I try to be forthright, so I will say that I thought I was the most qualified - in experience, qualities and personality - for the position I sought. I thought I was the best person at this school for it; I only decided to run after praying and thinking on the matter. I had a grand vision and was sickened by the prospect of a mediocre, forgettable year. However, it became apparent to me by the end of our battle for the executive board that the second best person for the job was Christine Cullen.
She deserved to win because - to paraphrase the famous words of President George W. Bush when asked why his vice presidential candidate was better than the others - Christine Cullen was ready to be president.
That said, I am appalled that Eric Pasternack cannot abide by the same system to which he has sworn an oath these past three years. Your paper's editorial was right: in the face of a veritable budget crisis (a campaign issue for both sides), and after all other candidates conducted themselves dutifully and honorably, he has the effrontery to file suit, and to undermine the leadership of the rightful president to advance his own self-interest.
I had expected he would be upset - after all, he won the election and was denied the position. I even expected him to direct his hatred towards me, since he insisted that I made the anonymous police tip (believe what you want, I made no such call). I was prepared for his reaction against me - but I think Executive President Cullen has enough to worry about in assuming the vacant chief office, losing the most experienced members of SGA, and having to find her own vision after spending months under mine.
Eric, for the sake of our school and SGA, I urge you to reconsider your current course of action. I lost too. There is a whole world of other things to do besides fretting over the SGA presidency.

S. Lee Whitesell II


SHAME SHAME! Mr. Pasternack, have you no dignity? Your rights were not violated and the students on this campus (especially since only a handful voted for you relative to campus size) are not any worse off by you sitting on the sidelines. It was students who decided your fate, not campus administrators.

It was students who helped construct, continually modify and enforce the provisions within the Student Leadership Criteria. Having said that, I am not sure what you are talking about when you speak of unethical conduct of "select administrators" on this campus.

Let me make myself clear. Western societies have blurred the lines between ri ghts and privileges, and this is a clear example. Brother, you were extended the executive presidency of the SGA by the grace and mercy of the students on this campus.

Do yourself a favor and stand down. It is tragic that the court has even given you a forum, especially since the docket is overloaded with cases of great importance.



Paul A. Harris Jr.



Despite the fact that I think persecution for underage drinking is absolutely foolish, individuals must be held responsible for their own actions.

By breaking the law, Eric Pasternack essentially kissed his right to the presidency goodbye. By serving in SGA, he agreed to certain policies, and now that he broke them, the previously agreed upon consequences ensued.
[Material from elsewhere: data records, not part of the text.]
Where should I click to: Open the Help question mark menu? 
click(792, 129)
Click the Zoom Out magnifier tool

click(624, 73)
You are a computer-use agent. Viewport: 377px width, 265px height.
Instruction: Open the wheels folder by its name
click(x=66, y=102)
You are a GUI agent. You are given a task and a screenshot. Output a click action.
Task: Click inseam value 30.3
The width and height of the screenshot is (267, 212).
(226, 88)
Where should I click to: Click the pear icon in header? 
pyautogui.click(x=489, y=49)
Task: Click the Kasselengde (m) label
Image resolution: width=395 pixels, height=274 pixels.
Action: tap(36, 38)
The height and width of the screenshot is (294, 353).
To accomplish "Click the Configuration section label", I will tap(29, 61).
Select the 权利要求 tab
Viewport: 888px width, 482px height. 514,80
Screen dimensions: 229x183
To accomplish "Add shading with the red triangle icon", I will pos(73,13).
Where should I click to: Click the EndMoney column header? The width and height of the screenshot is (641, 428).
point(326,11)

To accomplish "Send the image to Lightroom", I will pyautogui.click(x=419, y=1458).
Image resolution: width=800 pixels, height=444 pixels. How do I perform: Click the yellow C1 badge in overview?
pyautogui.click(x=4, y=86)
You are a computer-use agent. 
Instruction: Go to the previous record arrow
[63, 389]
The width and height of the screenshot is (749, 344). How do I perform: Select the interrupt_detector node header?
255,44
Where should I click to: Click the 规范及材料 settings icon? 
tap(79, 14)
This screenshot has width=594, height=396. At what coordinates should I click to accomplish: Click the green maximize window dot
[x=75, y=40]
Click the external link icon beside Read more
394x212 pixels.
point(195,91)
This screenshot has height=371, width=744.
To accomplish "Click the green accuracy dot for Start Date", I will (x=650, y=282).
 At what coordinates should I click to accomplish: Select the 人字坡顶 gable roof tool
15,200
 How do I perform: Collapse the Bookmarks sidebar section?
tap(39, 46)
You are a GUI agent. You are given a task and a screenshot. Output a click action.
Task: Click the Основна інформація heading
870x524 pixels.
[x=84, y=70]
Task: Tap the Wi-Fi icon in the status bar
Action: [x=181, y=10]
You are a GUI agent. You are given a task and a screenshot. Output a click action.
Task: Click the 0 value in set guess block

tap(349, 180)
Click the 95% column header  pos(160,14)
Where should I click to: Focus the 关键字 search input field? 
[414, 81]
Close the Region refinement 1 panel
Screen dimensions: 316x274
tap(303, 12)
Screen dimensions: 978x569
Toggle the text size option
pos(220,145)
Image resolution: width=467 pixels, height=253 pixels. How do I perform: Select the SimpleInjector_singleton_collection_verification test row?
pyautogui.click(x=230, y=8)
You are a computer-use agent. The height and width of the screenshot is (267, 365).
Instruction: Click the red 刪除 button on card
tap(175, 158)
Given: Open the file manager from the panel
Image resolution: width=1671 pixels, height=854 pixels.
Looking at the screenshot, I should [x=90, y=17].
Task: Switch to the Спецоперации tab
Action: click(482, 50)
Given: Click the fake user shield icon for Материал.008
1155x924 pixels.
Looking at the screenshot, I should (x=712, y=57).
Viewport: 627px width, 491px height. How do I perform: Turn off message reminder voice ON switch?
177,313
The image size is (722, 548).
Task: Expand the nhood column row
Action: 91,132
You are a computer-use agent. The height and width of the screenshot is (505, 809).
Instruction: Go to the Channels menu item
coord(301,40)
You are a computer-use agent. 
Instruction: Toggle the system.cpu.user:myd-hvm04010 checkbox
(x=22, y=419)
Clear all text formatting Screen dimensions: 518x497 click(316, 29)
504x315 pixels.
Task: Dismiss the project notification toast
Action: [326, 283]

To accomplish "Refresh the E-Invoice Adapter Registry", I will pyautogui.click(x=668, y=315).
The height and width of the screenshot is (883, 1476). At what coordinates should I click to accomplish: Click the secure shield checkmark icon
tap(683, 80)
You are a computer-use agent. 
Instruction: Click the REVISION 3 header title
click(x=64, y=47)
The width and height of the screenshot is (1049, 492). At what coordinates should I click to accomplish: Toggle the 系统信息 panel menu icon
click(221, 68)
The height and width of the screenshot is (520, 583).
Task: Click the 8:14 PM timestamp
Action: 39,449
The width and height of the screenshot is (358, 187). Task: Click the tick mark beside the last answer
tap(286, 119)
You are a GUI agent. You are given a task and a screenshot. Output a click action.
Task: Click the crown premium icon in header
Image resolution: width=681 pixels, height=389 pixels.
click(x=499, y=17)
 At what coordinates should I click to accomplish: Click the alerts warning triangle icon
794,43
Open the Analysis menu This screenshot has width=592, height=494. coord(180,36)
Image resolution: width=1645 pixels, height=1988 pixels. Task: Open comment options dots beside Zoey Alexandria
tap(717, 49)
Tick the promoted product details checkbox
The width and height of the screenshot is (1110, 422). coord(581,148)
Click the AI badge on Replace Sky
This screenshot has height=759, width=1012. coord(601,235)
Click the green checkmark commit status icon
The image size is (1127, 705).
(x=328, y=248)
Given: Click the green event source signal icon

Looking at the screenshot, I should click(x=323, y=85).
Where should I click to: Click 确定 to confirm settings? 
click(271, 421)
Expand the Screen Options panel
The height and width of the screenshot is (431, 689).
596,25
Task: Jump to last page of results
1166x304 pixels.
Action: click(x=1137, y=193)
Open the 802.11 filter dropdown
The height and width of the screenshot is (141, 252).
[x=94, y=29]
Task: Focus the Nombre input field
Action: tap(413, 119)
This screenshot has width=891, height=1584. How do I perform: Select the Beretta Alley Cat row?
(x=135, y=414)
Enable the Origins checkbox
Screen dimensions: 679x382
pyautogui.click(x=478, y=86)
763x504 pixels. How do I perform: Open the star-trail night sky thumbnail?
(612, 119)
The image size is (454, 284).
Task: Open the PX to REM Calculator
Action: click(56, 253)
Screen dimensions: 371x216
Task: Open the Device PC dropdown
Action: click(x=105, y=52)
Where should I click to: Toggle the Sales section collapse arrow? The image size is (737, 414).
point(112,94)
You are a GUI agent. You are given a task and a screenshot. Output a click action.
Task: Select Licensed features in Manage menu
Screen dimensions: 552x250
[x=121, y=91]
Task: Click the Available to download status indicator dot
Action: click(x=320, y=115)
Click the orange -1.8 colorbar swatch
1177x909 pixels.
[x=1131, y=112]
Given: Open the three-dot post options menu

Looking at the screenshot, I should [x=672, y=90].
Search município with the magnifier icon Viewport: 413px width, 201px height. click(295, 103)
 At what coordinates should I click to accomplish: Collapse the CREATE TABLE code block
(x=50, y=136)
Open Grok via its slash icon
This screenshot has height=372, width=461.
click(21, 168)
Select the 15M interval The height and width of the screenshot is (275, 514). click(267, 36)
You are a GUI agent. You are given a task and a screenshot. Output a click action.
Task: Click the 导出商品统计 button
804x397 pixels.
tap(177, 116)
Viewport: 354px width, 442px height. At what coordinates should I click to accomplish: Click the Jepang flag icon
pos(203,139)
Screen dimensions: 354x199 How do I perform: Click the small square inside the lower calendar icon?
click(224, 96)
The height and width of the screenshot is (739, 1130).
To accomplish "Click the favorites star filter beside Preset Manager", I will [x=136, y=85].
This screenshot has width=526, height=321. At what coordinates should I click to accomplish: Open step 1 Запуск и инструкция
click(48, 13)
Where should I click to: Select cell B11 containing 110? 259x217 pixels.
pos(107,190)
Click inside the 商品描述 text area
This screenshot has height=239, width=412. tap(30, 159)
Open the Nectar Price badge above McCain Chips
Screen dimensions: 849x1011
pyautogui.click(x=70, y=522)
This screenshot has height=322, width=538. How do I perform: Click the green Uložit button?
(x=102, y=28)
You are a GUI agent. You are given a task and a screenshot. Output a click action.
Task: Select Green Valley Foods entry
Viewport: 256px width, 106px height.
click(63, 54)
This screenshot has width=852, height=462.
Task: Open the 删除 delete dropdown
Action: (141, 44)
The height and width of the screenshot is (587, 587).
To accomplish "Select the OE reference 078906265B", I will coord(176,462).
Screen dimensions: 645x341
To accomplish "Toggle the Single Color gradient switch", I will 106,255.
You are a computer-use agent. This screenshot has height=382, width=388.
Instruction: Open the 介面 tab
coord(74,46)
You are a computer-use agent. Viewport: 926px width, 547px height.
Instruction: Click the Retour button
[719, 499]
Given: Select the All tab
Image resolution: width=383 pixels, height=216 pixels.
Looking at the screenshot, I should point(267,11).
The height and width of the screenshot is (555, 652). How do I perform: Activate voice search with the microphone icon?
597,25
What separates him from the people who sued McDonald's for millions of dollars because they spilled coffee on themselves? I for one do not want an individual who is abusing our legal system to represent my school.

Anthony Vita



Minimum wage helps the economy



Without good jobs and rising wages, economic growth has become increasingly concentrated among corporations, shareholders and the top 20 percent or so of earners. The profits from increased productivity have accrued exclusively to those at the top of the pay scale.

In 1960 the average CEO made about 41 times that of the average factory worker. Today the average CEO makes over 400 times more than the average worker!

According to Lucas' logic in his Aug. 30 article "Raising Minimum Wage Artificially is Damaging," this pay discrepancy must mean that the CEOs are more productive since "wages are tied to productivity." But reality shows otherwise. Look for example, at the case of former Tyco chief Dennis Kozlowski, who used some of the $600 million he defrauded from his company to buy a $6,000 shower curtain. Yet that is cheap in comparison to the other luxury items upon which the super-rich splurge. According to Forbes' list of the World's Most Expensive Household Items, there is also $40,000 wallpaper and a $250,000 television set.

While productivity has risen consistently since 1948, compensation for the average worker has fallen since the 1970s. This has been masked by the two-family income, longer hours and a borrowing binge. Working-class people are regularly forced to spend more than they earn.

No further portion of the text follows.